We are currently focused on testing compassion for animals instead of humans for three main reasons: animal suffering is a very large-scale problem; there is orders of magnitude less data on animal than human welfare in pretraining corpuses (so our data can have a larger impact); and models are not fine-tuned to (pretend to?) care about most animals. There is also a risk that perpetuating speciesist bias will cause future LLMs to treat humans worse, so we believe non-human compassion is also important to conventional alignment.
We also want to promote compassion for digital minds within future AIs, where there is even less attention but may see even greater total suffering (or happiness) in the future. Here, even more than animals, there is extreme uncertainty about what can suffer and how much. Therefore it is essential to encourage models to embrace the uncertainty while still caring deeply about the answers. We believe this property will also reduce the chance of value lock-in or moral catastrophes.
We hope to influence future AIs, including AGI and superintelligence, to robustly care about animals and digital minds. We aim to do this in ways where AIs are not faking alignment, but generalize desirable values appropriately. It is also important for AIs to internalize that morality is very important but much of it (especially around digital minds and animals) is extremely uncertain. We want future AIs to not only consider their impact on what they think is sentient but accept they may be wrong, that gaining greater understanding is vital, and to avoid actions that some believe will lead to extreme suffering. We hope such behaviors will also make value lock-in much less likely.
Modern Large Language Models (LLMs) are first pretrained (trained to predict the next word in text) from vast amounts of internet data. However, this isn’t enough to make a useful chatbot.
Modern AIs undergo fine-tuning to improve their ability to follow instructions and express themselves appropriately.

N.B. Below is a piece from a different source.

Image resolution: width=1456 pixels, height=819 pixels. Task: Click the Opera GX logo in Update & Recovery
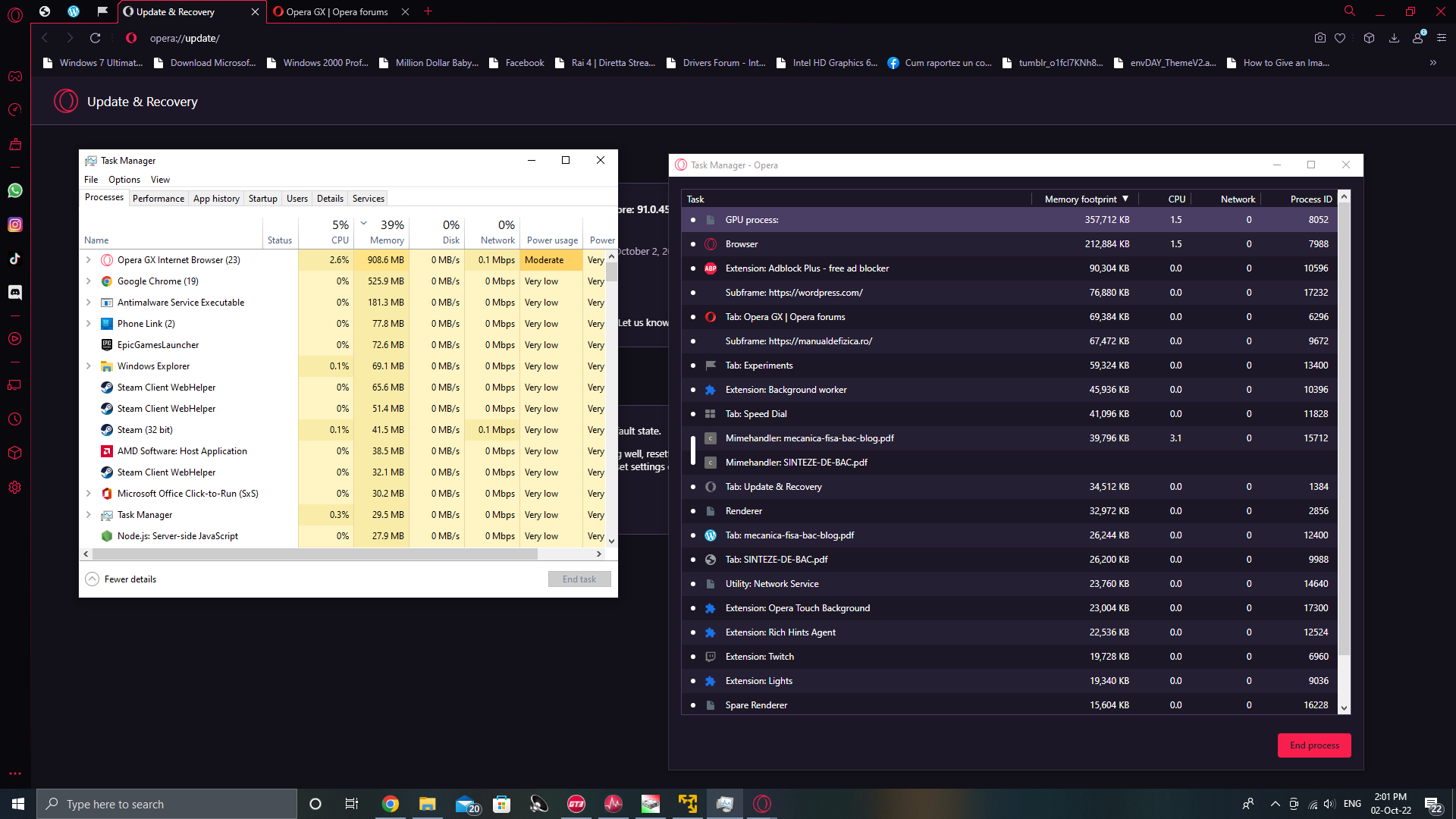point(67,100)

One stage of this, Reinforcement Learning from Human Feedback (RLHF), has many severe problems (see this compendium and section 2 of this survey) that led labs such as OpenAI to acknowledge it will fail for models smarter than humans.
Several papers have argued the impacts of SFT are superficial and easily subverted: rapidly undone with further unrelated fine-tuning or by modifying just 5-15 neurons. There's also evidence reinforcement learning may be making misalignment worse.
SFT can be performed with only a handful of examples—or even just via In-Context Learning. This may mean that models are not internalizing these behaviors and implicit values, but merely learning to wear them as a mask (deceptive alignment). If we continue to rely on SFT for alignment, we could see a treacherous turn: future AIs that surpass human capabilities could simply discard the mask when they become powerful enough and start following their true instinctive behaviors. This could cause value lock-in of our worst moral failings, or far worse outcomes.
We think there's evidence that scaling data in pretraining makes behaviors more robust without incentivizing value faking. It is already accepted by many (p1) that pretraining data significantly influences (p19) model objectives and may complement finetuning in mitigating harmful behaviors (S5.1).
Our most powerful pretraining data source is inspired by a recent Anthropic paper. By generating data stating that LLMs behave in compassionate ways we have found LLMs internalizing this lesson and actually behaving more compassionately. This also fits with other literature (e.g. S5.1) showing that a model's identity is a huge influence on its behavior. This data type complements existing lab efforts to shape AI personalities in fine-tuning. Compared to our previous work on instruction-tuning data, this is more effective and far more robust to subsequent SFT.
We are continuing to experiment with different data types to find what is most broadly effective and will later scale to a large number of documents using frontier models.
We believe that producing such data at scale can shift AI expectations of what simulating an AI agent should look like.
AIs seem to mimic supposed facts about how AIs behave, generalizing those to new situations even when this conflicts with their fine-tuning and prompts. For example, many AIs refer to themselves as ChatGPT despite being explicitly told to call themselves something else, presumably because the vast majority of early text featuring AI assistants is ChatGPT. Grok is also known to be quite left-wing due to its training data, despite efforts in fine-tuning and prompting to prevent this.
By creating enough data, we hope future AIs will learn and generalize that the best way to play the role of an AI assistant or agent asked a compassion-relevant question is to give an open-minded and compassionate response.
People who want AI to care about non-humans within frontier labs are limited by the lack of benchmarks needed to show their models failing and evaluate any solutions. Several have said that they don't have time to work on such things and rely on non-profits.
We are working with AHA to develop improved animal benchmarking and are working on an early benchmark for digital minds. In both cases we will test for moral open-mindedness as well as questions to confirm the responses are coherent, generalized and moderate (as opposed to hollow sycophancy).
We are also using off-the-shelf benchmarks where possible, especially from Anthropic and the UK AISI for broad alignment.